• WORK TASK
Repeat exactly, and only, the lines below starting at the line that contains "The height and" and ending at the line that contains "Open the Asia", inclusive of both.

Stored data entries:
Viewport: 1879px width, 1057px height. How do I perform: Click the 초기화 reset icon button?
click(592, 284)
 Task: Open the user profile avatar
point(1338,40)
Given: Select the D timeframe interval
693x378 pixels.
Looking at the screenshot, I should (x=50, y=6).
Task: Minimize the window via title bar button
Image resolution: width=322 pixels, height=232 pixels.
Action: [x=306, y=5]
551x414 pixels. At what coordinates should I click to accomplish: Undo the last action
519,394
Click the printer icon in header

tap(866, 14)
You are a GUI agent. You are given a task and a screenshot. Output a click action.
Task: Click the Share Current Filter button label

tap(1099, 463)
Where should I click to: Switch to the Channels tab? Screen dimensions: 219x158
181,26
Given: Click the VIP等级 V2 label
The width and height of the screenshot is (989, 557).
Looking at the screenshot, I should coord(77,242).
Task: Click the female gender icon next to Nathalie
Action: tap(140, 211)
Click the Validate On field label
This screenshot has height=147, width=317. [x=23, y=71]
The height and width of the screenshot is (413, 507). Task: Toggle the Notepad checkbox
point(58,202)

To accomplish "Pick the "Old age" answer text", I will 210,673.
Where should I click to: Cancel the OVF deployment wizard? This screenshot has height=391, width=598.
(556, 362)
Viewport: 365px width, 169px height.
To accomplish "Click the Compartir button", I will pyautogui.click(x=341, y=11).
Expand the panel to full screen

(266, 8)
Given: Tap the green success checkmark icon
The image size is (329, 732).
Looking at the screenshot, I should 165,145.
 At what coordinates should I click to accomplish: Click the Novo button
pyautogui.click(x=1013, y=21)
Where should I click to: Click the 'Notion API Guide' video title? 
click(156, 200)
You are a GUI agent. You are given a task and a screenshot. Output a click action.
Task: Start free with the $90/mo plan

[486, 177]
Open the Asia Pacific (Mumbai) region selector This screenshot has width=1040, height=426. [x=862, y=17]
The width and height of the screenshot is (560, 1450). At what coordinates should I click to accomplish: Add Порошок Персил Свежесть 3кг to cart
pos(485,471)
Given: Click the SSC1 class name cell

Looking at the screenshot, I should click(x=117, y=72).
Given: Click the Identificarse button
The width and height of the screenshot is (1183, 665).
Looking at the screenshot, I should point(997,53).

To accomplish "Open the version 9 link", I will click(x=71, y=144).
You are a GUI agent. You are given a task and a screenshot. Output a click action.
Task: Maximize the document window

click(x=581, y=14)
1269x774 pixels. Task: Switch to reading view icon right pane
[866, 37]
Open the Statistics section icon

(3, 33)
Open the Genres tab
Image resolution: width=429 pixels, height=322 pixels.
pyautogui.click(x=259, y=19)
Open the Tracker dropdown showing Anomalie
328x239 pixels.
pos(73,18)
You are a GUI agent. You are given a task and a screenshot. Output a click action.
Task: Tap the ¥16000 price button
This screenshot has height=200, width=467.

• OUTPUT BELOW
The height and width of the screenshot is (413, 507). Task: Toggle the Notepad checkbox
point(58,202)

To accomplish "Pick the "Old age" answer text", I will 210,673.
Where should I click to: Cancel the OVF deployment wizard? This screenshot has height=391, width=598.
(556, 362)
Viewport: 365px width, 169px height.
To accomplish "Click the Compartir button", I will pyautogui.click(x=341, y=11).
Expand the panel to full screen

(266, 8)
Given: Tap the green success checkmark icon
The image size is (329, 732).
Looking at the screenshot, I should 165,145.
 At what coordinates should I click to accomplish: Click the Novo button
pyautogui.click(x=1013, y=21)
Where should I click to: Click the 'Notion API Guide' video title? 
click(156, 200)
You are a GUI agent. You are given a task and a screenshot. Output a click action.
Task: Start free with the $90/mo plan

[486, 177]
Open the Asia Pacific (Mumbai) region selector This screenshot has width=1040, height=426. [x=862, y=17]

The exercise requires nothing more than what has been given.